Combattre sur trois fronts

Hélas ! Le recul du prestige des agrocarburants a fait revenir sur le devant de la scène le nucléaire, décrété par certains "énergie propre" et outil de taille dans la lutte contre le changement climatique. Surtout pas ! Les Verts rejettent la dangereuse industrie nucléaire et il faut poursuivre la lutte contre les porteurs de cette campagne de manipulation. Il faut se battre sur les trois cotés du « triangle des risques énergétiques » : le nucléaire, les énergies fossiles et les conflits « FFFF » pour l’usage des sols.

La réponse à la crise énergétique est entre nos mains. Il faut sortir du triangle… en consommant moins d’énergie, puis en l’utilisant mieux, et enfin seulement en cherchant à en produire de façon « soutenable ». Poursuivre les efforts de sobriété énergétique, utiliser et développer au maximum les transports en commun, éviter les déplacements inutiles. Améliorer les rendements énergétiques de tous nos appareils, isoler thermiquement le bâti aussi bien ancien que nouveau. Et poursuivre les recherches et le développement des sources d’énergies alternatives : géothermie, bio-récupération, apport direct du soleil (pompes à chaleur, capteurs, éolien...), etc.

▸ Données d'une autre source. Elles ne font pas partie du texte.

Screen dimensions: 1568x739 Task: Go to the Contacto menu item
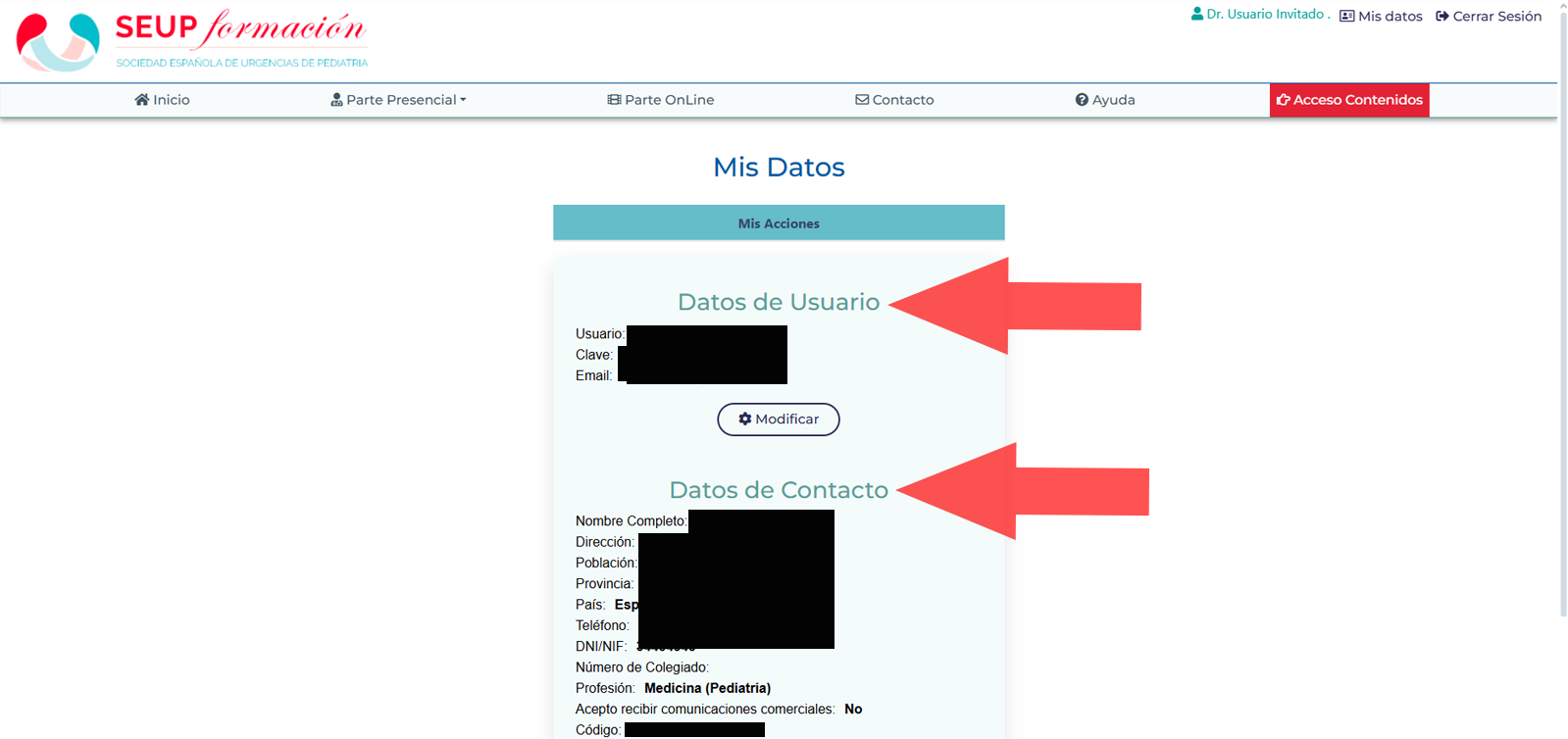point(902,100)
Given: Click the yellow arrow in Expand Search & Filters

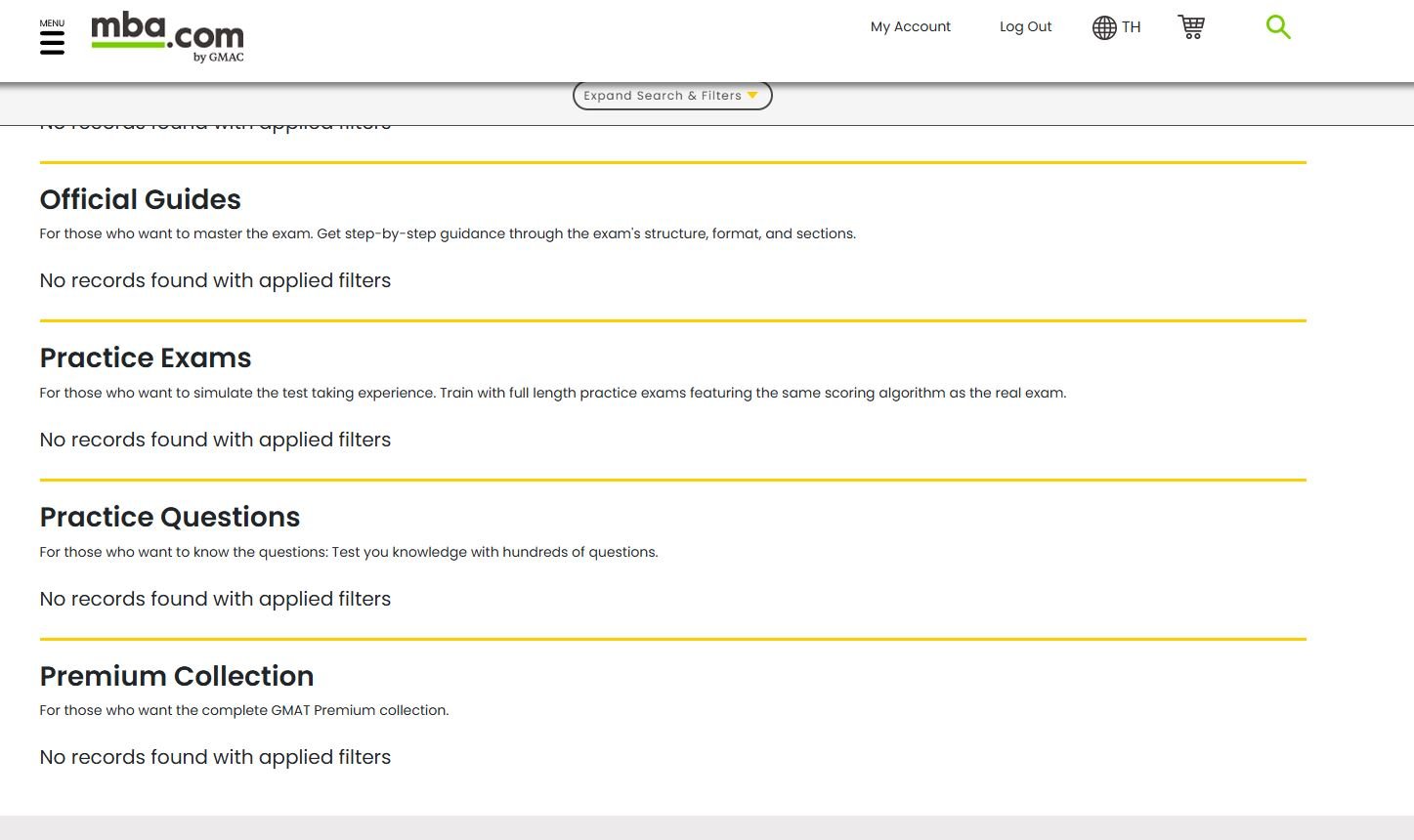Looking at the screenshot, I should (752, 96).
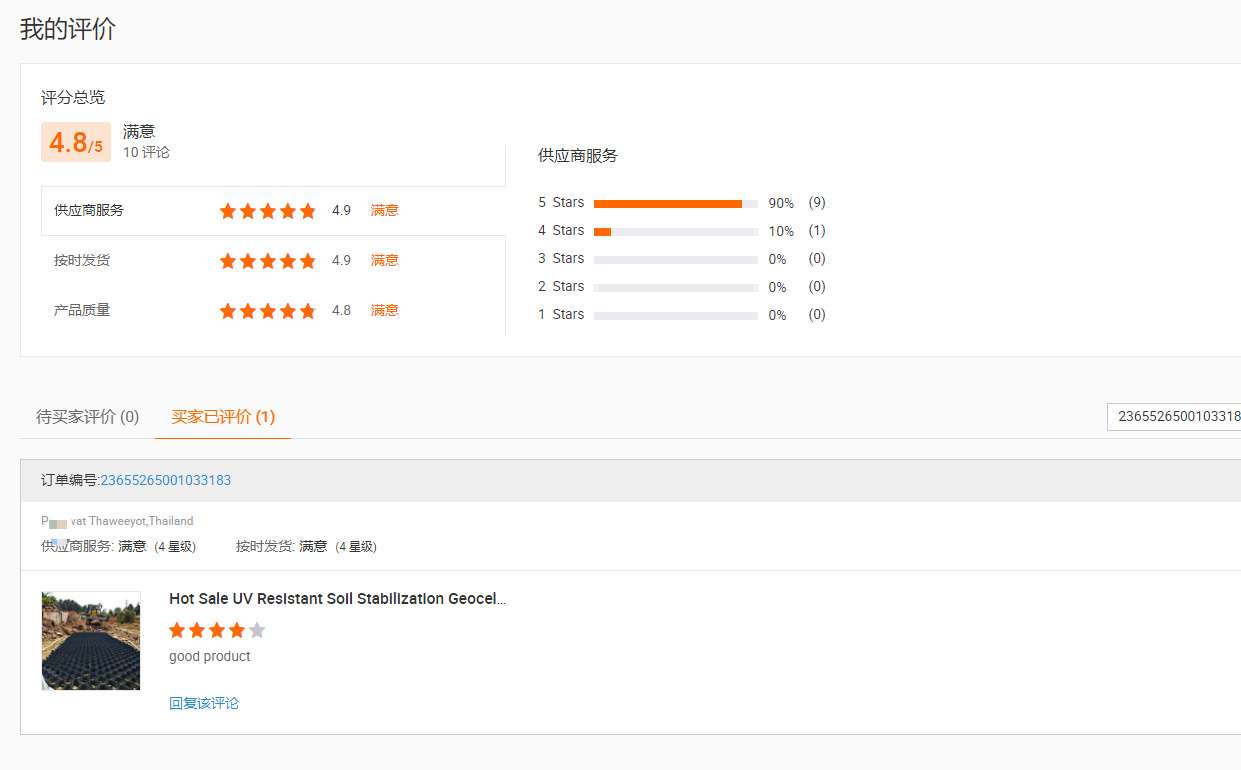Click the geocell product thumbnail image
Image resolution: width=1241 pixels, height=770 pixels.
pos(91,641)
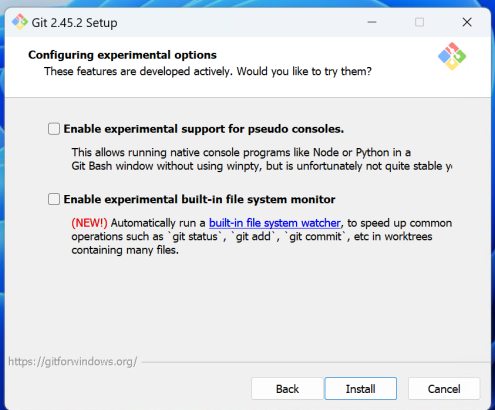Open the built-in file system watcher link

tap(275, 223)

Mais si on voit bien, avec la sobriété énergétique, l’amélioration de l’efficacité énergétique, et le développement des énergies renouvelables (dont les biocarburants « soutenables »), une issue à deux des risques du triangle énergétique (éviter le nucléaire, éviter d’utiliser les terres agricoles pour les agrocarburants), le risque de l’effet de serre dû aux consommations d’énergie fossile doit encore être combattu à toute force. C’est le sens que peut prendre la recherche complémentaire pour la capture du gaz du gaz carbonique, par exemple… en plantant des arbres (mais pas au détriment de la biodiversité), en l’enfouissant dans des aquifères salins profonds (mais en prenant garde aux fuites et à la contamination des aquifères potables), etc.

La crise du climat et la crise énergétique appellent une « économie mobilisée », comme disait l’économiste hongrois Kornai. L’exemple-type en est l’économie de guerre. Faisons en sorte que les victimes de la guerre au changement cliamtique ne soient pas, comme toujours, les plus pauvres de la planète , mais qu’ils en soient, au contraire, les premiers bénéficiaires.